The Bureau of Land Management is collecting comments through Oct. 7 on a draft travel management plan for the Labyrinth Canyon and Gemini Bridges area outside of Moab.
Laura Peterson, staff attorney for the Southern Utah Wilderness Alliance, said more than 1,200 miles of all-terrain vehicle routes cover the area.
“Motorized vehicles are allowed in parts along the river and in a number of side canyons,” she said, “and it really impacts riparian areas, habitat, soils, the vegetation, but also the experience on the river”.
The BLM has released four plan options to determine vehicle use in the regions for decades to come. Peterson argued that the plan known as “Alternative B” is the only one that would protect the entire river corridor while reducing road density in Gold Bar Rim, Deadman Point, Day Canyon and other pristine areas. .
There are 40 miles of the Green River flowing through Labyrinth Canyon. Peterson noted that it is a wild and scenic river designated for its recreational, scenic, ecological and cultural values.
“It’s one of the few places in the West where you get a flatwater wilderness experience.
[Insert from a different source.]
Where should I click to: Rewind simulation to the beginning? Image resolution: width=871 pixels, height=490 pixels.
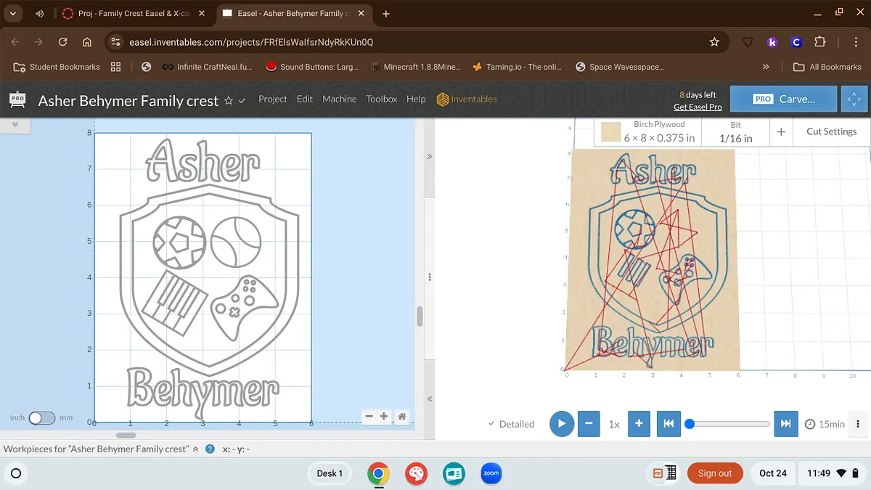tap(668, 424)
And it’s this unique location, where the Emery County side of the river is protected wilderness and the Grand County side is not,” she said. “And so, it creates disparate management on each side.”
According to the Southern Utah Wilderness Alliance, more than 94 percent of the land in the Labyrinth Canyon and Gemini Bridges area is within half a mile of a designated all-terrain vehicle route. Peterson said reducing route density and minimizing user conflict is important for those seeking quiet recreation in the area.